■ WHAT YOU SHOULD DO ■
Going through the material below, please gather all lines with the word "computer" in them.

■ SOURCE RECORDS ■

□ □ □ □ □

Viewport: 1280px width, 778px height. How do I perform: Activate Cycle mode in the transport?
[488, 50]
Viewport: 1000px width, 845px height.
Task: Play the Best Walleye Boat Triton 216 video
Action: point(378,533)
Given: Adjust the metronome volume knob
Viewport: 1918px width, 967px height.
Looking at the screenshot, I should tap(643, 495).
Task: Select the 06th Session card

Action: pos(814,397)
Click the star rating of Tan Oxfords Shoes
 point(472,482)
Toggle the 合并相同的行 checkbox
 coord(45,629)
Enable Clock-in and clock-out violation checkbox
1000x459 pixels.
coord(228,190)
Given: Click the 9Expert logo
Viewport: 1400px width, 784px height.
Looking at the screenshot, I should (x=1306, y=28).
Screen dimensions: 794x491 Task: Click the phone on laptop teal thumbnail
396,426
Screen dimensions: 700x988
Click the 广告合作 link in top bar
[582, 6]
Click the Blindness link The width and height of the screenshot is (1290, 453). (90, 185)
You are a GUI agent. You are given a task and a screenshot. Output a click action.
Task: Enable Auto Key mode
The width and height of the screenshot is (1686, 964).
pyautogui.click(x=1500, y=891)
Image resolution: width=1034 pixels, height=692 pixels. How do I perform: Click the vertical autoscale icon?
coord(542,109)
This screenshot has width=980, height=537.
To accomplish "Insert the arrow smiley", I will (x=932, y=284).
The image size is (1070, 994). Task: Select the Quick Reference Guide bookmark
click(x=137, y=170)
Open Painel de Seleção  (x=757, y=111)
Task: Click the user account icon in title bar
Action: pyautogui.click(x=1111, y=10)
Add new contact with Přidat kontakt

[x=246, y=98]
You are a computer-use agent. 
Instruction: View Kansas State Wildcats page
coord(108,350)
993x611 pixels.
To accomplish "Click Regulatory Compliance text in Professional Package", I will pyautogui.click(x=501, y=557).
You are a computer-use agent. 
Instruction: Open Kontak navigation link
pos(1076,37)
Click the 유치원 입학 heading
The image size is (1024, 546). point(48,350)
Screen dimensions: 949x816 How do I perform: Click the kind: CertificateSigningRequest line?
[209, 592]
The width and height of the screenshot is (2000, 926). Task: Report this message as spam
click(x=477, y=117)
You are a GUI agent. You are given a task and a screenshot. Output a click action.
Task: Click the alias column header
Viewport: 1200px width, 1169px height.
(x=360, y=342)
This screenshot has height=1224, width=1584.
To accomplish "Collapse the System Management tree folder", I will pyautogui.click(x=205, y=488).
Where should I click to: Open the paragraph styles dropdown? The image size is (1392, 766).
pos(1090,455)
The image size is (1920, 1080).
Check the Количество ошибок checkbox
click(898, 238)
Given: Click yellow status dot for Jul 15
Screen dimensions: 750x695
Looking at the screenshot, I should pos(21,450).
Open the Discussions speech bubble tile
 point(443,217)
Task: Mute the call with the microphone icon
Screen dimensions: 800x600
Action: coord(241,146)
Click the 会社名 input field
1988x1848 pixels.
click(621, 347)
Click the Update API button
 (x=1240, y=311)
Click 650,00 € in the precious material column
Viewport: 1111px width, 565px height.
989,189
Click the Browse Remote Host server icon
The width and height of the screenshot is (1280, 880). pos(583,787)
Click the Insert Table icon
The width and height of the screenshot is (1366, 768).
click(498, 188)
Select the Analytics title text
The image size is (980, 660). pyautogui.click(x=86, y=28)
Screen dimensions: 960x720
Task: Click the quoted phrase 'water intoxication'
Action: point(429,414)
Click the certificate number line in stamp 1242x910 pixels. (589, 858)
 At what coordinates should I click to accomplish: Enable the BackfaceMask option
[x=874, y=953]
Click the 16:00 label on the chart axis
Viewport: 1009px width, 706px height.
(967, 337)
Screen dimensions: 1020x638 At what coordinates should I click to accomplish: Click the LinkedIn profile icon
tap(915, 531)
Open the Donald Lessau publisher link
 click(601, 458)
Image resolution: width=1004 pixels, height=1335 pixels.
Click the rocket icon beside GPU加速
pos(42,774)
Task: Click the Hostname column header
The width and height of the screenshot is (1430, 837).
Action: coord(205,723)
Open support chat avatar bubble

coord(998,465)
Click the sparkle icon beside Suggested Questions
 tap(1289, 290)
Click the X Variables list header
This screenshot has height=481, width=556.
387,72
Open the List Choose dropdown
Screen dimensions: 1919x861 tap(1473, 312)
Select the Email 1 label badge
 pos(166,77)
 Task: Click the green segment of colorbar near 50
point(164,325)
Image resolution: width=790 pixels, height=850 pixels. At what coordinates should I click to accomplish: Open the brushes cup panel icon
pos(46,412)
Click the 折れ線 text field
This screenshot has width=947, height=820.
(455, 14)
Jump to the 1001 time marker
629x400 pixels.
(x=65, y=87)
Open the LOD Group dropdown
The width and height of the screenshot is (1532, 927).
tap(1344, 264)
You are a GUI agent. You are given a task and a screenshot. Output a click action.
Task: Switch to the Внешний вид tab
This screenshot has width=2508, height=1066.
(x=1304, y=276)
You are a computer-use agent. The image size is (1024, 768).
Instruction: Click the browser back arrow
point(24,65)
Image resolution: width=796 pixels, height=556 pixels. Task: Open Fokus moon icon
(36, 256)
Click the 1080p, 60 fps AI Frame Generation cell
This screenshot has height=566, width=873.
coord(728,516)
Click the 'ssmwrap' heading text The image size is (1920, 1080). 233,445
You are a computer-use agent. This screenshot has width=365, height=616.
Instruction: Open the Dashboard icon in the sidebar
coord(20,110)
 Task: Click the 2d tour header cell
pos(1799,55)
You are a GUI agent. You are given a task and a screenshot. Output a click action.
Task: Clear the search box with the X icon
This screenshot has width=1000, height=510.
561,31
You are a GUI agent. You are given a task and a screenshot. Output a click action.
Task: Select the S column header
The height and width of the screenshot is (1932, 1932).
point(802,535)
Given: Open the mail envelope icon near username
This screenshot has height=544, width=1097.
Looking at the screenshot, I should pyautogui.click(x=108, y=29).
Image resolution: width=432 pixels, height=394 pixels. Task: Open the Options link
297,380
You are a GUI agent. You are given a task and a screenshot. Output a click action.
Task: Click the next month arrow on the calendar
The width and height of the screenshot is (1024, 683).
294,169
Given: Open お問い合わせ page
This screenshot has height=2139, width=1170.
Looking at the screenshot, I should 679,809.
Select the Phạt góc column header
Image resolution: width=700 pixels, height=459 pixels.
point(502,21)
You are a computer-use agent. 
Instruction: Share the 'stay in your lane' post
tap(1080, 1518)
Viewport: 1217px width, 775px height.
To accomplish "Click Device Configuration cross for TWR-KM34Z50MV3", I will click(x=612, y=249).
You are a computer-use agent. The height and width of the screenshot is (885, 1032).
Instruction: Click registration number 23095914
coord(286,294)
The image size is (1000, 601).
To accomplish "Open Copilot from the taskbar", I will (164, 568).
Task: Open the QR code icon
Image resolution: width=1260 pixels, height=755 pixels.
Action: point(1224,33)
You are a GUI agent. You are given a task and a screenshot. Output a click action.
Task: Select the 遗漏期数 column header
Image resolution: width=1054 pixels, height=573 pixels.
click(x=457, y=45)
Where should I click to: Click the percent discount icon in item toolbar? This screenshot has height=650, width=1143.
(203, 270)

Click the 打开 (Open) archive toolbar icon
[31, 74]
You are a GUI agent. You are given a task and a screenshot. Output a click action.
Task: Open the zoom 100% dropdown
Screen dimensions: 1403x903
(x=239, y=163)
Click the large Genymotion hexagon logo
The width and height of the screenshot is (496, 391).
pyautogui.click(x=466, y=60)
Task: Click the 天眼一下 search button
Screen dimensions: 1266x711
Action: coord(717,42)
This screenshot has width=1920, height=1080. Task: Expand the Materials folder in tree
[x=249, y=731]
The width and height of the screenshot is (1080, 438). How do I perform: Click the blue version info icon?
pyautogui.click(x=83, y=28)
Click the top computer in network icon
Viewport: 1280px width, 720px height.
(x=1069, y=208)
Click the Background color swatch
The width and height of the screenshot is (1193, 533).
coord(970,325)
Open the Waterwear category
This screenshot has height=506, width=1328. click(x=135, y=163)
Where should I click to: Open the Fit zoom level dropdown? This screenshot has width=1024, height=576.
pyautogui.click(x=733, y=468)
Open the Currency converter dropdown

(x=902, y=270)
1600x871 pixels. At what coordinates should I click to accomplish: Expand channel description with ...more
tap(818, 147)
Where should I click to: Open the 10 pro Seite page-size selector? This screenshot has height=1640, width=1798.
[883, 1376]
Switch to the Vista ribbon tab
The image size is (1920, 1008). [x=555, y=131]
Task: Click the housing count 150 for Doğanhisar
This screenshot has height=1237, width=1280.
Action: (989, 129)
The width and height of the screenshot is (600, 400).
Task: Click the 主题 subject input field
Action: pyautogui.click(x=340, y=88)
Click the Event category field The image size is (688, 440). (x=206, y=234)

□ □ □ □ □

■ EXPECTED ANSWER ■
You are a computer-use agent. 
You are a computer-use agent. 
You are a computer-use agent. The image size is (1024, 768).
You are a computer-use agent. This screenshot has width=365, height=616.
You are a computer-use agent. 
You are a computer-use agent. The height and width of the screenshot is (885, 1032).
Click the top computer in network icon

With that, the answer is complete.